== Extrait à lire

En l’occurrence, le point de vue subjectif est celui qui met le sujet lui-même au centre de l’intérêt, ce qui contraste avec la méthode objective de considérer l’objet direct d’un verbe en premier lieu.

Cette dualité s’étend sur trois niveaux :

    • le mode de référence de l’action;
    • le rôle sémantique (diathèse) du verbe;
    • la conjugaison.

Le mode de référence

Le paradigme subjectif des verbes à -ik (ikes igék) n’est connu que dans le hongrois*. Ces verbes doivent leur nom à la terminaison -ik avec laquelle ils marquent la 3e personne du singulier du présent de l’indicatif, comme par exemple fürdik prendre un bain. Une telle marque affiche une action qui ne concerne que le sujet qui l’exécute, et c’est pour cela qu’on l’appelle auto-référentielle (voir L’outil du choix).

====

§ **Énoncé 1**:
Réponds aux questions suivantes à partir de l'extrait sur la conjugaison subjective en hongrois.
(a) Sur combien de niveaux s'étend la dualité décrite ?
(b) Quel verbe sert d'exemple pour la terminaison -ik ?
(c) Comment appelle-t-on une marque qui affiche une action ne concernant que le sujet qui l'exécute ?
§ **Énoncé 2**: Recopie la partie de l'extrait sur la conjugaison subjective en hongrois qui s'ouvre sur les mots « Cette dualité s’étend » et se termine par « L’outil du choix). », en renommant « hongrois » en « magyar ».
§ **Énoncé 3**: Rédige la suite de l'extrait sur la conjugaison subjective en hongrois, à partir de sa dernière phrase.

== Enregistrements

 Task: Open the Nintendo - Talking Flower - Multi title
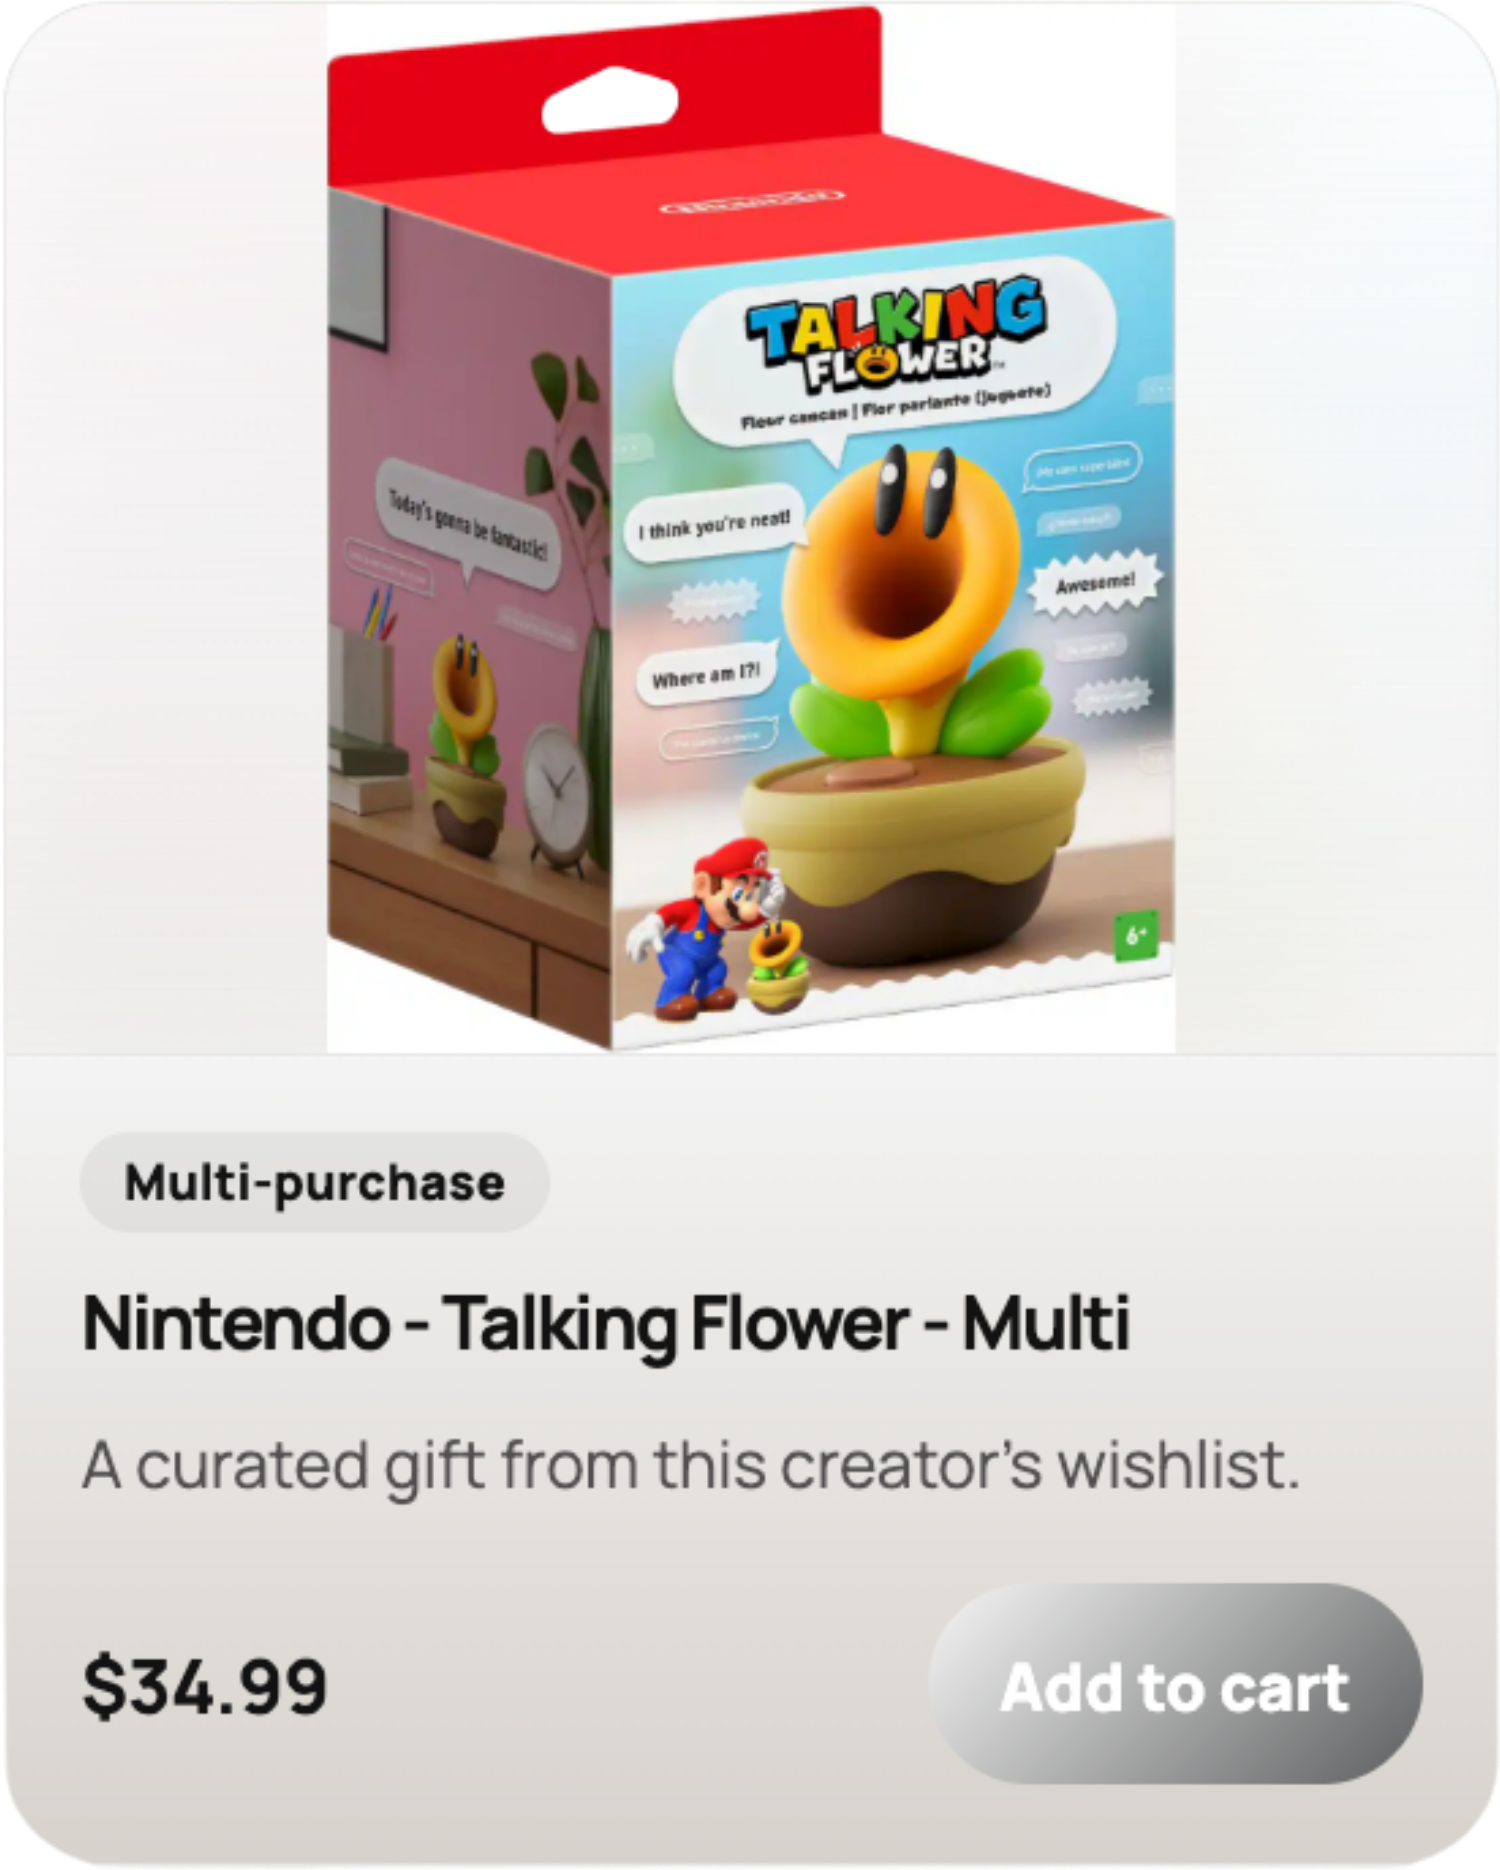coord(606,1324)
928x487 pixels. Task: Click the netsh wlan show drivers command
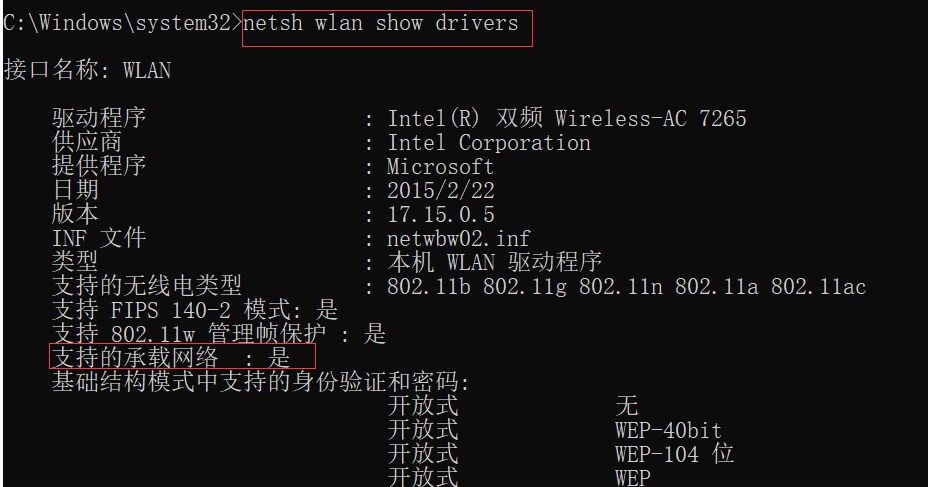pos(381,24)
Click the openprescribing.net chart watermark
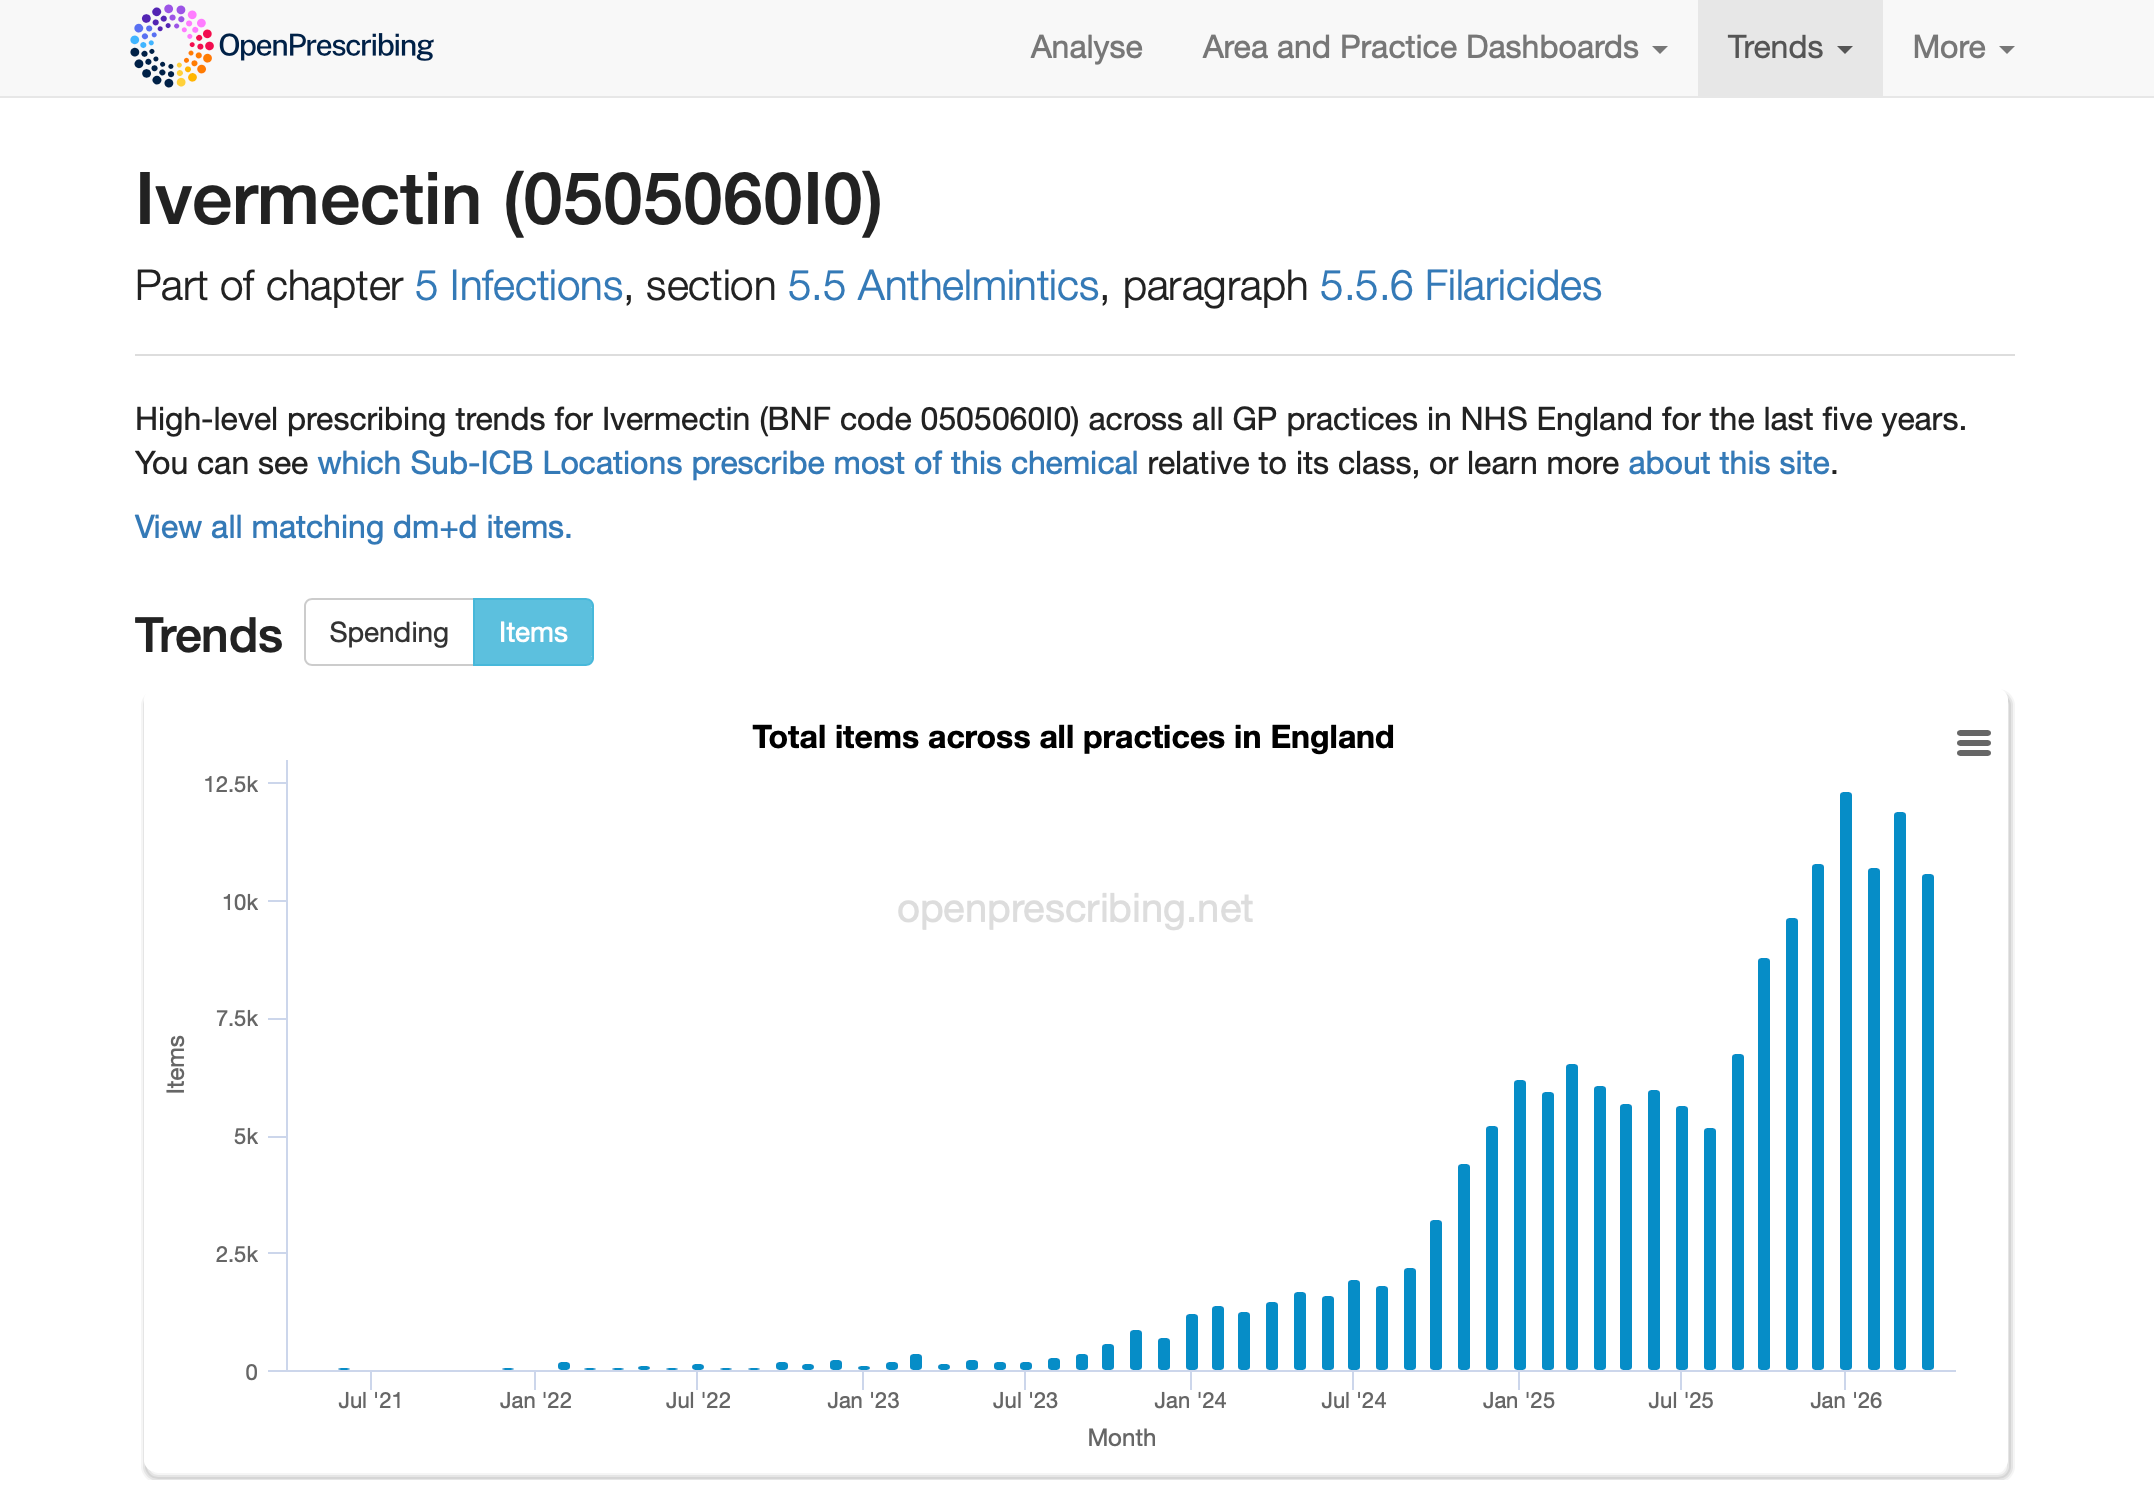This screenshot has width=2154, height=1492. tap(1074, 909)
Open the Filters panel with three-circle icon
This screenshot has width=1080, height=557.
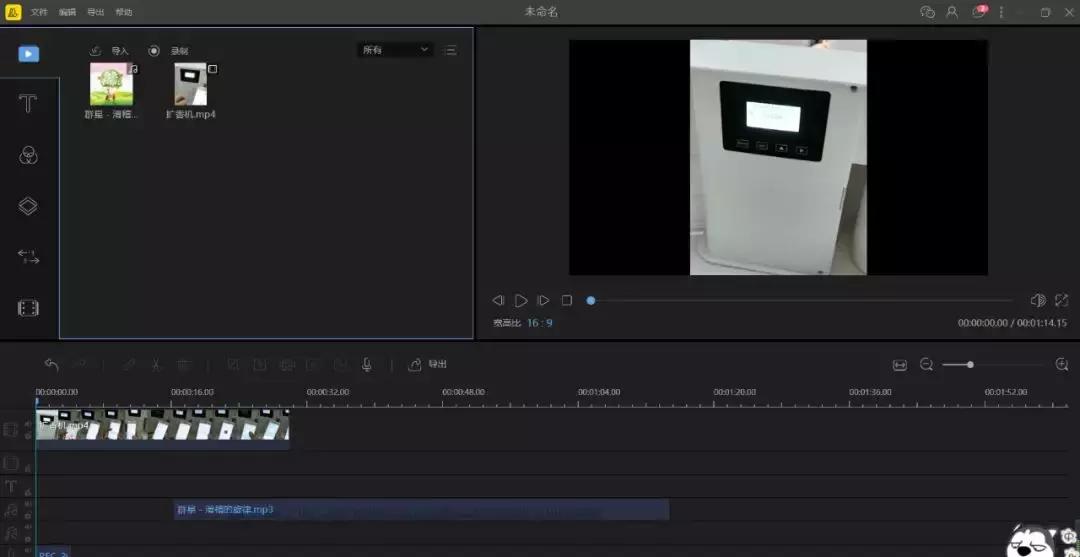click(x=28, y=155)
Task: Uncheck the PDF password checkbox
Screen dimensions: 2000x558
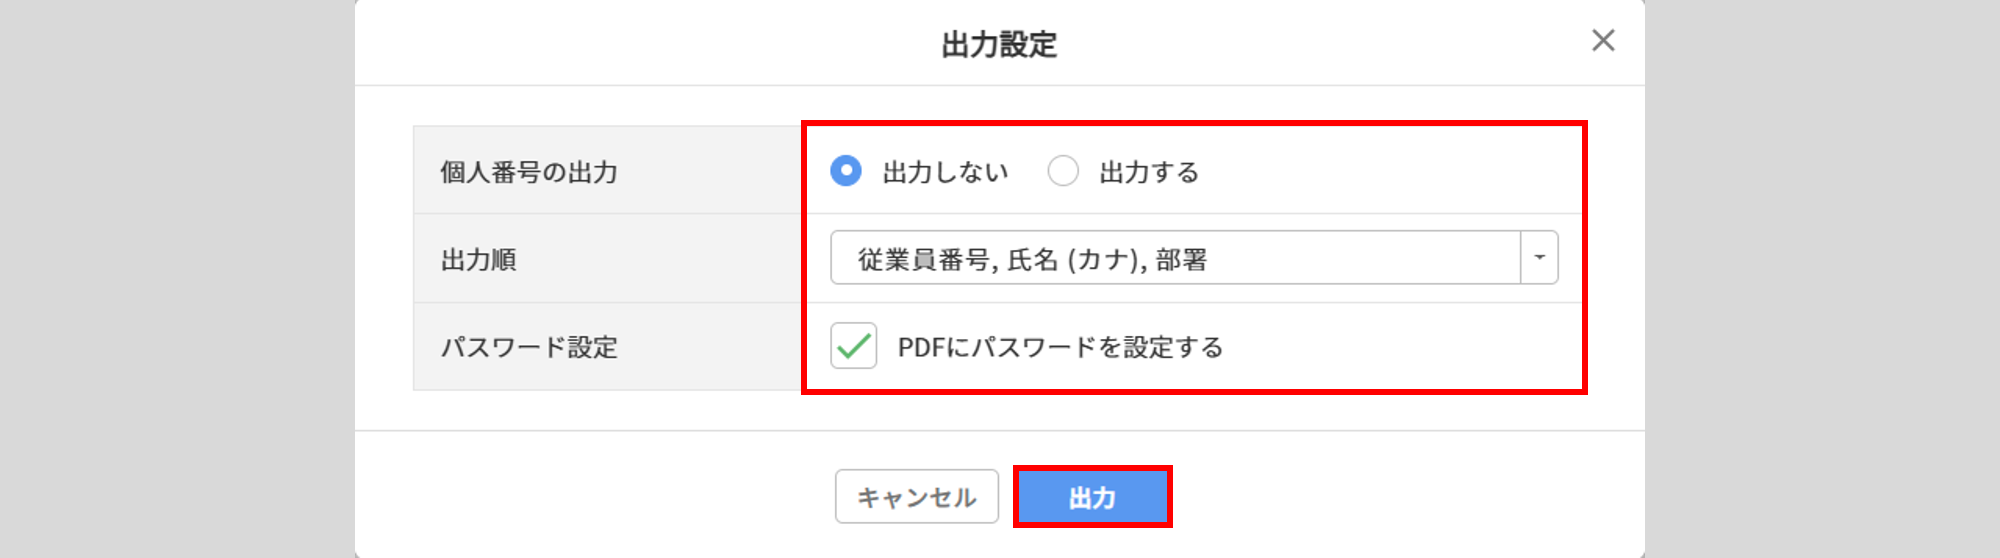Action: (x=853, y=346)
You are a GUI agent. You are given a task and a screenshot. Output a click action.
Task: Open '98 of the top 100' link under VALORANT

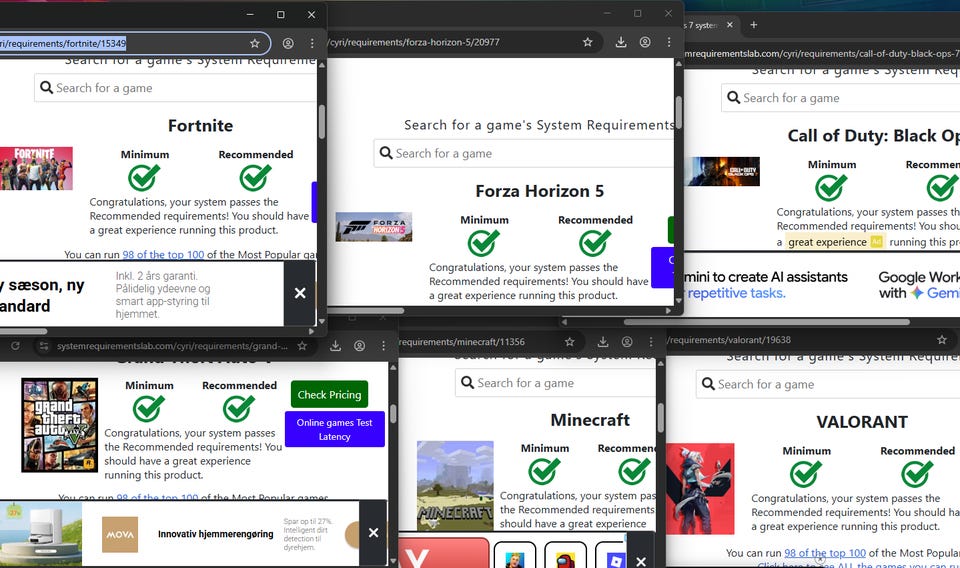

====

§ **Résultat attendu 1**:
(a) Sur trois niveaux.
(b) Le verbe fürdik, « prendre un bain ».
(c) On l'appelle auto-référentielle.

§ **Résultat attendu 2**:
Cette dualité s’étend sur trois niveaux :

    • le mode de référence de l’action;
    • le rôle sémantique (diathèse) du verbe;
    • la conjugaison.

Le mode de référence

Le paradigme subjectif des verbes à -ik (ikes igék) n’est connu que dans le magyar*. Ces verbes doivent leur nom à la terminaison -ik avec laquelle ils marquent la 3e personne du singulier du présent de l’indicatif, comme par exemple fürdik prendre un bain. Une telle marque affiche une action qui ne concerne que le sujet qui l’exécute, et c’est pour cela qu’on l’appelle auto-référentielle (voir L’outil du choix).

§ **Résultat attendu 3**:
Tous les autres verbes font allusion à des objets extérieurs qui sont indépendants du sujet : fürdet baigner quelqu’un. Le mode de référence de ce dernier verbe diffère du précédent par la manque de toute référence au sujet. On peut exemplifier cette différence par d’autre paires de verbes : eltör casser quelque choseeltörik casser de soi-même (en français : se casser). Egy váza vagy eltörik, vagy valaki eltöri Ou bien un vase se casse, ou bien quelqu’un le fait.

Donc, si un verbe a un mode de référence subjectif, c’est toujours pour souligner l’auto-référence, c’est-à-dire pour mettre le sujet en relief :

vad le gibier;

vadász celui qui prend le gibier = le chasseur;

vadászik l’activité qui ne peut être exécutée que par un chasseur = chasser.

Comme la majorité des verbes à -ik, ce verbe est intransitif

A vadász vadra vadászik Le chasseur fait chasse au gibier.

Mais il peut y avoir aussi des verbes transitifs dans ce mode de référence : Almát eszik Il/ elle mange [une] pomme.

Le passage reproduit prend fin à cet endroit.